The authors performed LES simulations for the realistic field campaign and compared the results with the observation data. The simulation methodology employs a comprehensive approach, incorporating nesting, LSM, and PCM, and appears to be done properly. On the other hand, the analysis of results is rather limited. Although the title and the abstract indicate an investigation into the effects of the land surface heterogeneity, no attempt is made to clarify these effects; no comparison with the case with the homogeneous surface, no investigation of secondary circulation, no investigation of the correlation between the ABL (e.g., zi) with the surface heterogeneity pattern. Notably, Fig. 15 has no relation to previous figures, and no effort is made to establish a connection with surface heterogeneity.
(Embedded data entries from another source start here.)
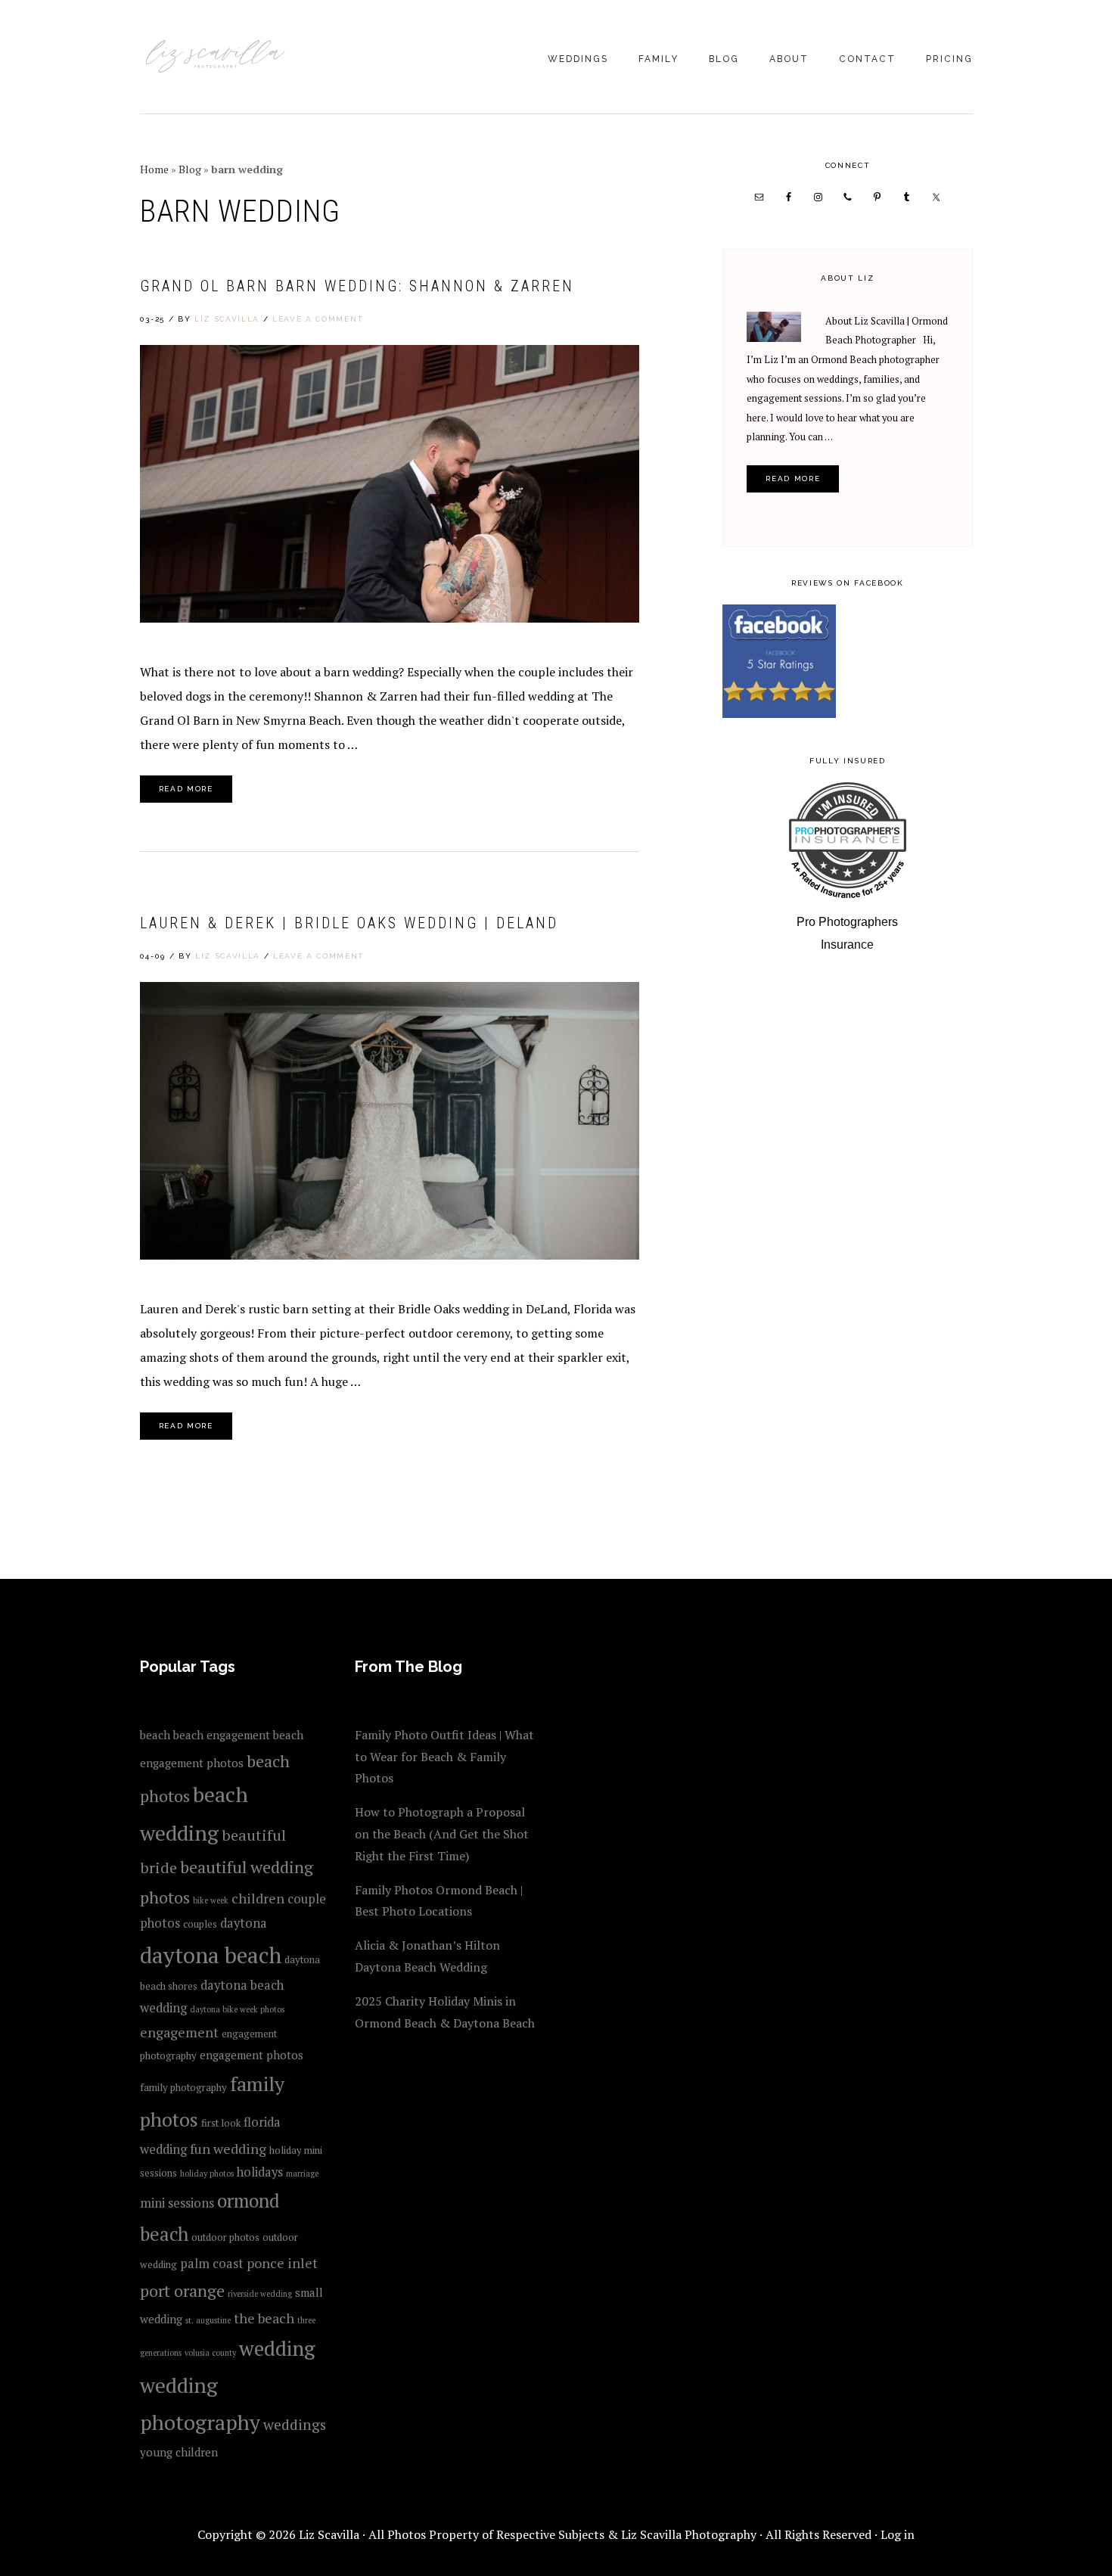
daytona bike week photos (237, 2009)
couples (200, 1924)
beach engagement (221, 1734)
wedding (277, 2348)
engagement (179, 2032)
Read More (186, 789)
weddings (294, 2424)
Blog (190, 169)
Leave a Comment (318, 319)
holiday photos (207, 2173)
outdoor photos (225, 2237)
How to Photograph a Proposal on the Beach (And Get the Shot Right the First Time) (442, 1834)
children (257, 1898)
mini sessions (177, 2203)
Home (154, 169)
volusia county (210, 2353)
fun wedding (228, 2148)
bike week (210, 1900)
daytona (243, 1923)
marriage (302, 2173)
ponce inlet (282, 2263)
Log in (898, 2534)
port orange (182, 2290)
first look (221, 2123)
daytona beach (210, 1955)
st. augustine (208, 2320)
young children (179, 2451)
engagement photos (251, 2054)
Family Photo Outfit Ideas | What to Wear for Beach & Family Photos (444, 1756)
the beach (264, 2318)
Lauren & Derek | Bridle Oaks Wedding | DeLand (349, 923)
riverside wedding (260, 2294)
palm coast (212, 2263)
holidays (260, 2172)
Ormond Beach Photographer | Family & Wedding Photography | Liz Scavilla (215, 58)
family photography (183, 2087)
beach (155, 1734)
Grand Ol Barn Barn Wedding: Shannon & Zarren (357, 286)
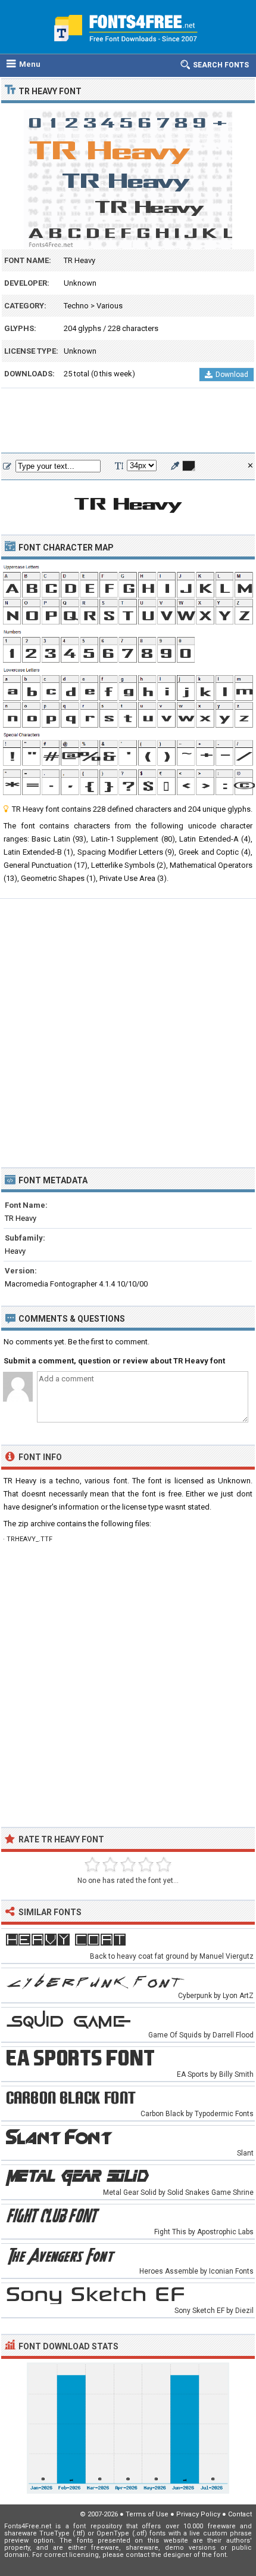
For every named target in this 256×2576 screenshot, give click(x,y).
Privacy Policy (198, 2514)
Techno (76, 305)
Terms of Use (147, 2514)
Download (232, 374)
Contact (240, 2514)
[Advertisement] (128, 421)
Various (109, 305)
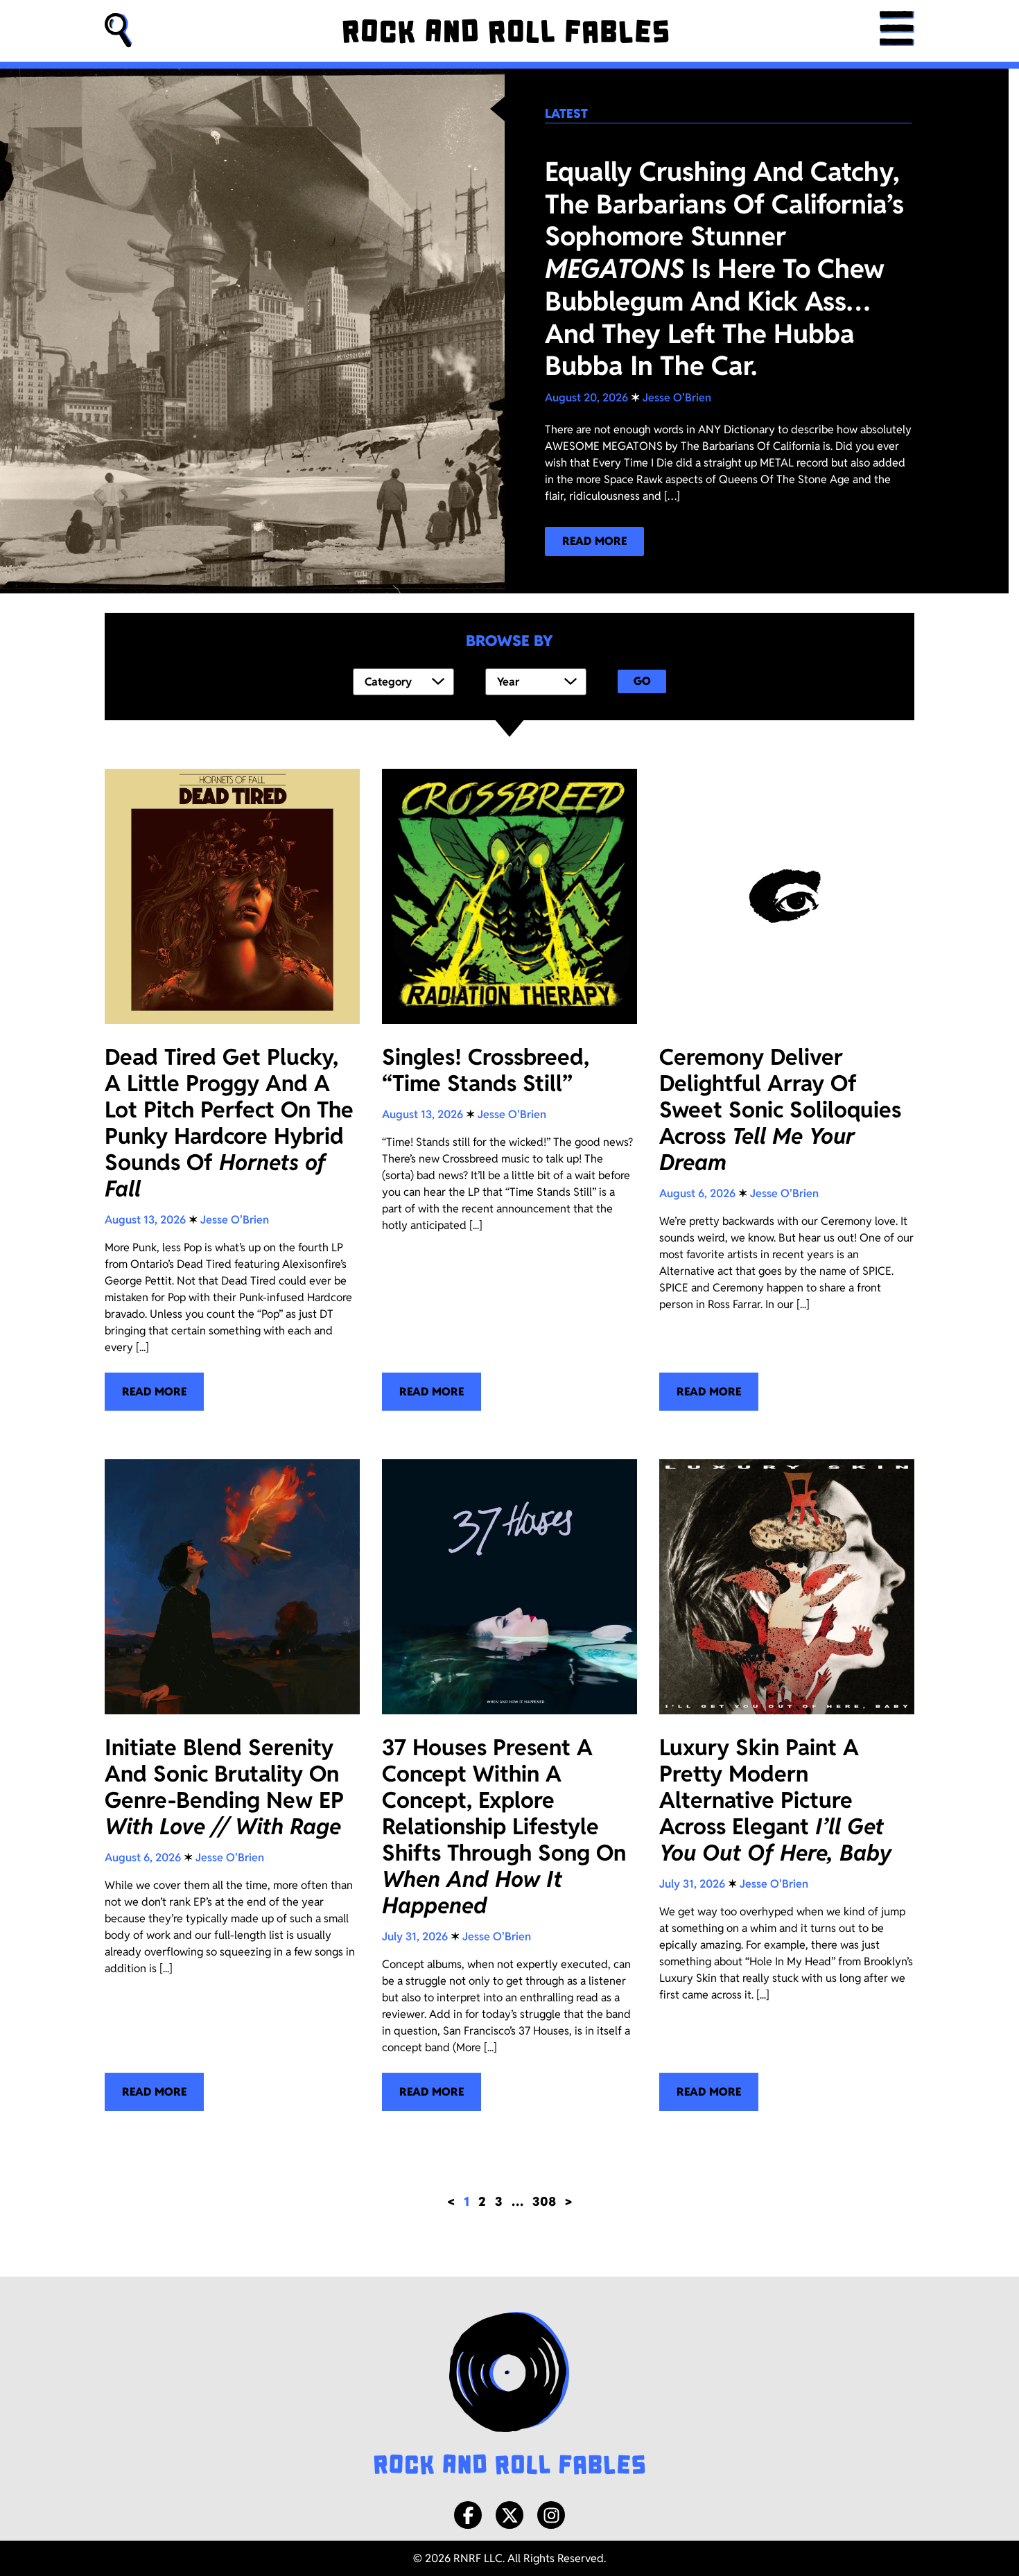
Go (642, 681)
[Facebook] (468, 2515)
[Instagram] (551, 2515)
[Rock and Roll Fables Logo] (509, 2395)
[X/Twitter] (509, 2515)
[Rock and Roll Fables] (505, 31)
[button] (118, 31)
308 (544, 2201)
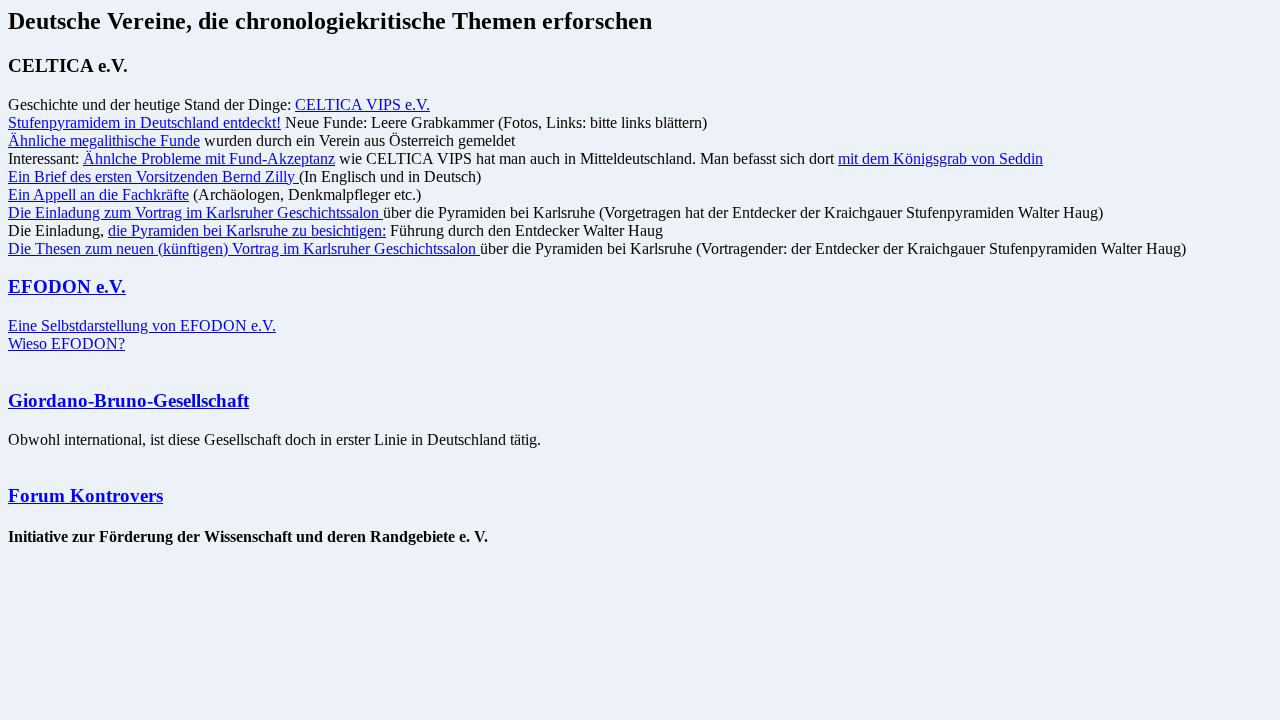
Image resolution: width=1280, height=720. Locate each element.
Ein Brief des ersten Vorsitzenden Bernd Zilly (153, 176)
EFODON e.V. (67, 286)
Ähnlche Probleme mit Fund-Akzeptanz (209, 158)
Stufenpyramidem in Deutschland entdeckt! (144, 122)
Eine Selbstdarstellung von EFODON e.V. (142, 325)
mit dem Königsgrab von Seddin (940, 158)
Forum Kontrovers (85, 495)
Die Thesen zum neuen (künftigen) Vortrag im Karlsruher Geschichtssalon (244, 248)
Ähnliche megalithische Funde (104, 140)
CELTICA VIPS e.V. (362, 104)
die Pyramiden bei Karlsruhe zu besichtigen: (247, 230)
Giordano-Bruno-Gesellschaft (128, 400)
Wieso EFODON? (66, 343)
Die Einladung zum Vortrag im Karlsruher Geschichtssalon (195, 212)
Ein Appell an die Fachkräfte (98, 194)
I think that the paper may be valuable for its ability to reproduce observation data using novel simulation techniques. However, for this purpose, the authors need to show how newly introduced simulation techniques produce improved simulation results more clearly. For example, the authors can show the present results from simulations with nesting are better than those without it (e.g., MR13). Most profiles compared the results from LES, HRRR, and observation, and it may be necessary to discuss how these profiles are related. For example, the mean values of LES profiles may be close to those of HRRR, but their vertical variations to those of observation.
Other comments
L1-4: This sentence should be in the instruction, not in the abstract.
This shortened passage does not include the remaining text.